[Pixel coordinate grounding data]
--
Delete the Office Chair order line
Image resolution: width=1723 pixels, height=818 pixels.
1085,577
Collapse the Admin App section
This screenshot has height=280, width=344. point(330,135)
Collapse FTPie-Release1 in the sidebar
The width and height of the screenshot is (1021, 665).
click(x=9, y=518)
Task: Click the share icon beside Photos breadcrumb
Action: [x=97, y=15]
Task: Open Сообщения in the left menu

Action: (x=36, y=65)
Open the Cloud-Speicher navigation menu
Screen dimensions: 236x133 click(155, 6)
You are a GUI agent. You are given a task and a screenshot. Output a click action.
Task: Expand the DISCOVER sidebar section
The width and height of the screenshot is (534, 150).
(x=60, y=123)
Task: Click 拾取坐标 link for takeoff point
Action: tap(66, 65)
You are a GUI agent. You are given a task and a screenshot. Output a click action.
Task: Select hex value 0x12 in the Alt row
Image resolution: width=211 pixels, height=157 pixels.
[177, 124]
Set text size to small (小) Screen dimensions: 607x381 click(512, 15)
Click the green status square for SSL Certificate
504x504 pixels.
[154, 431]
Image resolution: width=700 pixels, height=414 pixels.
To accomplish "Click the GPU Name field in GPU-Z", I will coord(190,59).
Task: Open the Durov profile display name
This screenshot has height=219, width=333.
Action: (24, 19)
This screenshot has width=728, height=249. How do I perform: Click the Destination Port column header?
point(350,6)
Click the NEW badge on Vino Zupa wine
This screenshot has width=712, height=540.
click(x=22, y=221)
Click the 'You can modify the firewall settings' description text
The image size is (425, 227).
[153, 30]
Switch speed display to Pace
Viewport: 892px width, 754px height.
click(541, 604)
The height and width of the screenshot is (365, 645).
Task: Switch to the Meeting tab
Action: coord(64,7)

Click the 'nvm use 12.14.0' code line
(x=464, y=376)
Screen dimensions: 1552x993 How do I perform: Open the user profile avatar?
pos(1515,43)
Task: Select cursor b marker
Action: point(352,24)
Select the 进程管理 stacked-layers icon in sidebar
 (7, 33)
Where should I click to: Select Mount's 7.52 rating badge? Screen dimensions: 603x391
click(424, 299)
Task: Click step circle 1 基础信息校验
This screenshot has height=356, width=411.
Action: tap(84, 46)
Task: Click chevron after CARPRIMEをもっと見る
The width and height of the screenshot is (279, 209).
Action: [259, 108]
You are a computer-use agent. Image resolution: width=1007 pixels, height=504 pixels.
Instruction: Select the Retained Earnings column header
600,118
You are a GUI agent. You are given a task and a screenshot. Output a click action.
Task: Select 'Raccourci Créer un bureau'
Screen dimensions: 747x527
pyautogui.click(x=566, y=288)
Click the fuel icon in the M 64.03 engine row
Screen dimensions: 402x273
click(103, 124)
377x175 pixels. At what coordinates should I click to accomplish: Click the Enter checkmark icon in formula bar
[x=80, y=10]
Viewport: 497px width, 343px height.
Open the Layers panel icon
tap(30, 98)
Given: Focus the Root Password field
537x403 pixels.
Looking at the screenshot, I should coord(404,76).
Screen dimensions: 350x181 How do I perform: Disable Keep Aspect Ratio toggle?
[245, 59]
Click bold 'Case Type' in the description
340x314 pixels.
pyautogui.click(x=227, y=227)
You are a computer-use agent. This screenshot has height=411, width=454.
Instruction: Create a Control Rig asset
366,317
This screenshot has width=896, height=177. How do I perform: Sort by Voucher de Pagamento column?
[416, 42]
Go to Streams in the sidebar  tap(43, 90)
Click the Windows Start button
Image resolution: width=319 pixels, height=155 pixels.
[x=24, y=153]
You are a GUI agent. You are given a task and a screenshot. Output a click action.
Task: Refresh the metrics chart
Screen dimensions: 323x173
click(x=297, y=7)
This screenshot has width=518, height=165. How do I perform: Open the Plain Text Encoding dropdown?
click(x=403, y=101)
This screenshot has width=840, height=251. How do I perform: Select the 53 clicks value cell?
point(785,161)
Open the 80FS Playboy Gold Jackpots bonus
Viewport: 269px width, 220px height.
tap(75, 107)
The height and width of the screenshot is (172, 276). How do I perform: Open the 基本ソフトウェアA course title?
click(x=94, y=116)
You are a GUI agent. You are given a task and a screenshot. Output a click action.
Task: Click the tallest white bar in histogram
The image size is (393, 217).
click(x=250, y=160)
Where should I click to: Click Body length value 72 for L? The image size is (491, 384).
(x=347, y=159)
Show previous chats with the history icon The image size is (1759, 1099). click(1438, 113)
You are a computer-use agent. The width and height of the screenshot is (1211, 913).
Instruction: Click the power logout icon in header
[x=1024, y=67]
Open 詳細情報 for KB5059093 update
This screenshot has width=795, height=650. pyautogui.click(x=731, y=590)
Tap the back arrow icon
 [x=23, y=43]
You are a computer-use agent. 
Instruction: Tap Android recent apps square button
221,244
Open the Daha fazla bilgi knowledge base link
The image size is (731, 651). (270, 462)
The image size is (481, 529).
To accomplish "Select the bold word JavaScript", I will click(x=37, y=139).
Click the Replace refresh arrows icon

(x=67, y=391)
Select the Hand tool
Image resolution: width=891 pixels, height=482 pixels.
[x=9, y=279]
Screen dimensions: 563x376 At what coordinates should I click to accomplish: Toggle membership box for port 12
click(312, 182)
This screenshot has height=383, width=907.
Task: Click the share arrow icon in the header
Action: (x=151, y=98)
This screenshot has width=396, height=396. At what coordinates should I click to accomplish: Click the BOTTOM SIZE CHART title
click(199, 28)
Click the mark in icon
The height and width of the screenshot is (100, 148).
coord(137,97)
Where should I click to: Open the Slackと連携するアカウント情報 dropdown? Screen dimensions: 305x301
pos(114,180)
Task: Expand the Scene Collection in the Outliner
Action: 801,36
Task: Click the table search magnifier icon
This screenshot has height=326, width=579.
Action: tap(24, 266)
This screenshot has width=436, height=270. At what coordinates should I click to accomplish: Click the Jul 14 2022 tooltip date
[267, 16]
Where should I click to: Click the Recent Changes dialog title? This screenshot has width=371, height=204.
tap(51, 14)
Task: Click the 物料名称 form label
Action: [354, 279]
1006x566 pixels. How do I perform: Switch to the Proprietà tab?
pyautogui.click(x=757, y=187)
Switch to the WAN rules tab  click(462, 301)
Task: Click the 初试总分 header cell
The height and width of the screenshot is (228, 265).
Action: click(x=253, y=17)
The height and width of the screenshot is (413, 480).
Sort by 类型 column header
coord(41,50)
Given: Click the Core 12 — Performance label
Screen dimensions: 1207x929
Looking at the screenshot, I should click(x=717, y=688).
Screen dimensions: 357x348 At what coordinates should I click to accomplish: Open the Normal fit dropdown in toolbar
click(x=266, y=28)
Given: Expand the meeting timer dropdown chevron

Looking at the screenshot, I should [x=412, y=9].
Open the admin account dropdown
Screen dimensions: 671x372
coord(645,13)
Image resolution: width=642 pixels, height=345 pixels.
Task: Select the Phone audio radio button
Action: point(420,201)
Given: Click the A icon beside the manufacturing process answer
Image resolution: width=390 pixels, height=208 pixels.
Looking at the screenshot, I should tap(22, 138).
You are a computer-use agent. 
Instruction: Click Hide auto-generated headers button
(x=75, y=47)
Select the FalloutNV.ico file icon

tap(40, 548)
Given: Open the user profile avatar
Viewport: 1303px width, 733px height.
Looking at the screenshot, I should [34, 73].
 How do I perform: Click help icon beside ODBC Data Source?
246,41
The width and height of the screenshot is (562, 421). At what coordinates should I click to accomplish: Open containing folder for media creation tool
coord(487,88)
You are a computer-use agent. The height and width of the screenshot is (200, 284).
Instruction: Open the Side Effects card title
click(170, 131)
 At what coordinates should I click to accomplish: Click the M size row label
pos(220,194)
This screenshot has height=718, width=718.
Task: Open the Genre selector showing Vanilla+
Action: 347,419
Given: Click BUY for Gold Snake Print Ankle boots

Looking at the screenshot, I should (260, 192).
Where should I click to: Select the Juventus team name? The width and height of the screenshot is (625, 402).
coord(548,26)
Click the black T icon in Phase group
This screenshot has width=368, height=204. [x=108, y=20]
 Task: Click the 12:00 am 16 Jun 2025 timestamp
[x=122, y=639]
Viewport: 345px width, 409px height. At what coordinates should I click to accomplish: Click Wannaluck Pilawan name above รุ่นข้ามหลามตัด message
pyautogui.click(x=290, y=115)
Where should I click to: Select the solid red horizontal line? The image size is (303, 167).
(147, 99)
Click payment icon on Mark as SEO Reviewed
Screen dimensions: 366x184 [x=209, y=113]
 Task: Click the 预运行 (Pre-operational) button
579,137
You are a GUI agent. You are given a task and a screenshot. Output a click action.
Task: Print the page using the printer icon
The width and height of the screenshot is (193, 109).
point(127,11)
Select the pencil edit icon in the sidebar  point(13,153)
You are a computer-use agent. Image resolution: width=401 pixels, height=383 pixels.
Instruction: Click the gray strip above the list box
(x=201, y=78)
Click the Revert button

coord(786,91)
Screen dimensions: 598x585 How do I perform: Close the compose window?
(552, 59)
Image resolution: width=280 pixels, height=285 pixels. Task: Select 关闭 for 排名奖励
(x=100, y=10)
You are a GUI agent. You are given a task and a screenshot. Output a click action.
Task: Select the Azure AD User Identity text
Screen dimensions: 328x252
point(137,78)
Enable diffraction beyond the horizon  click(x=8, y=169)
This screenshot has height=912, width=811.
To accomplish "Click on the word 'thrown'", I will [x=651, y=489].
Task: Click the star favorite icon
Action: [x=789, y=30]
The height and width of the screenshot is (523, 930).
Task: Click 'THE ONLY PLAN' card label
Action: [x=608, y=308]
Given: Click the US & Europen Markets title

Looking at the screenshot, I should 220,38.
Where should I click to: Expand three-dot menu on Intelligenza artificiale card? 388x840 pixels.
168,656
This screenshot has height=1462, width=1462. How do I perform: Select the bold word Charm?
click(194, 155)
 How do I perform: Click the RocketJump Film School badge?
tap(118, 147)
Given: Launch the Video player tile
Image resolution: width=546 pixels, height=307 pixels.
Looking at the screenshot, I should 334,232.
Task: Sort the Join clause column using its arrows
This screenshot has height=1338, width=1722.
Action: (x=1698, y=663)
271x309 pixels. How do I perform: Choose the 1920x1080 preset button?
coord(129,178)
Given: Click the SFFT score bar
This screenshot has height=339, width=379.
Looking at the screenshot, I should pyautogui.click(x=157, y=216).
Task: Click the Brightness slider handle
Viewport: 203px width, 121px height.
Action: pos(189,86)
--
__What to work on__: Of the entries above, repeat exactly the lines from the line with "Screen dimensions: 328x252" through the line with "This screenshot has height=912, width=811.", both of them included.

__Answer to this exercise__:
Screen dimensions: 328x252
point(137,78)
Enable diffraction beyond the horizon  click(x=8, y=169)
This screenshot has height=912, width=811.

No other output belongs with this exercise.